§ Problem description
Up to and including the line with "Мебель (391, 1630)", please set down the entries below exactly, starting from the first line.

═══ Given information ═══

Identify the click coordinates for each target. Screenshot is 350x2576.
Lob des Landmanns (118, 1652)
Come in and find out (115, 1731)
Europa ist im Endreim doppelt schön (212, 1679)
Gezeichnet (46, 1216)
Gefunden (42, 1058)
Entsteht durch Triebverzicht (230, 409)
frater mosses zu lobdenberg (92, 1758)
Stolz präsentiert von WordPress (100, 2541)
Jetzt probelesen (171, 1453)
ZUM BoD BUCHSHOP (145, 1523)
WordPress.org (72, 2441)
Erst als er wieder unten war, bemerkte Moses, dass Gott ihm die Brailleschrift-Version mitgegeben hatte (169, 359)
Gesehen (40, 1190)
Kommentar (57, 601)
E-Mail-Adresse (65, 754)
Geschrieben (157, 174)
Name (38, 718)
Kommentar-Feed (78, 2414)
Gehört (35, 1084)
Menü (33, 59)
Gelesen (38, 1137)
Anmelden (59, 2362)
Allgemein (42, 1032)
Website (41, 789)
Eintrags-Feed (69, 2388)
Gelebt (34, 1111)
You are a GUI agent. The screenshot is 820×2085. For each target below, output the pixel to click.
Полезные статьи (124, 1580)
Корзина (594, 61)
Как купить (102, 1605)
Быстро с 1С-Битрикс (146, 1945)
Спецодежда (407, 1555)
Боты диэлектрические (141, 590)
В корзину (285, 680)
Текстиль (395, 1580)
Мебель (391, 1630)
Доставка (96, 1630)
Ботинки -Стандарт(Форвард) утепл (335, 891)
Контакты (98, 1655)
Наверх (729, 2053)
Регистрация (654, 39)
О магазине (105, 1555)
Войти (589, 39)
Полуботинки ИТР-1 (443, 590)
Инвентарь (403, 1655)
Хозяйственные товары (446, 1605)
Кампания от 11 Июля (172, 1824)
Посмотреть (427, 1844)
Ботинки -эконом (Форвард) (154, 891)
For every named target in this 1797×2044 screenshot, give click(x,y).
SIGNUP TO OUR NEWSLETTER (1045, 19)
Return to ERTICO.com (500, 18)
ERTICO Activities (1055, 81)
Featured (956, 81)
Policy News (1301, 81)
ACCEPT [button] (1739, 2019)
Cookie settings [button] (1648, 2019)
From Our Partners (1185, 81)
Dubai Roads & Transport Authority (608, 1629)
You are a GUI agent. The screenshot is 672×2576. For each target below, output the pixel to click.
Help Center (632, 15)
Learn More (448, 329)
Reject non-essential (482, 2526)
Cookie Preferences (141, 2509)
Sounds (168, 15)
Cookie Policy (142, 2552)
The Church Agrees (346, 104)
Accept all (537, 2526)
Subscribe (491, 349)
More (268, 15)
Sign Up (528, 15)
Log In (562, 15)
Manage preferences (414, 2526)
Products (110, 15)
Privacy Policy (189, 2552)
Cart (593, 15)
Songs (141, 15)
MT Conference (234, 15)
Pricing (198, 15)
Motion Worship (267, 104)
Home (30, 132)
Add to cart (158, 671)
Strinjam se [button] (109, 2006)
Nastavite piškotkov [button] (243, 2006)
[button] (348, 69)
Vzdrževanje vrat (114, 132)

═══

§ Response to this task
Identify the click coordinates for each target. Screenshot is 350x2576.
Lob des Landmanns (118, 1652)
Come in and find out (115, 1731)
Europa ist im Endreim doppelt schön (212, 1679)
Gezeichnet (46, 1216)
Gefunden (42, 1058)
Entsteht durch Triebverzicht (230, 409)
frater mosses zu lobdenberg (92, 1758)
Stolz präsentiert von WordPress (100, 2541)
Jetzt probelesen (171, 1453)
ZUM BoD BUCHSHOP (145, 1523)
WordPress.org (72, 2441)
Erst als er wieder unten war, bemerkte Moses, dass Gott ihm die Brailleschrift-Version mitgegeben hatte (169, 359)
Gesehen (40, 1190)
Kommentar (57, 601)
E-Mail-Adresse (65, 754)
Geschrieben (157, 174)
Name (38, 718)
Kommentar-Feed (78, 2414)
Gehört (35, 1084)
Menü (33, 59)
Gelesen (38, 1137)
Anmelden (59, 2362)
Allgemein (42, 1032)
Website (41, 789)
Eintrags-Feed (69, 2388)
Gelebt (34, 1111)
You are a GUI agent. The screenshot is 820×2085. For each target below, output the pixel to click.
Полезные статьи (124, 1580)
Корзина (594, 61)
Как купить (102, 1605)
Быстро с 1С-Битрикс (146, 1945)
Спецодежда (407, 1555)
Боты диэлектрические (141, 590)
В корзину (285, 680)
Текстиль (395, 1580)
Мебель (391, 1630)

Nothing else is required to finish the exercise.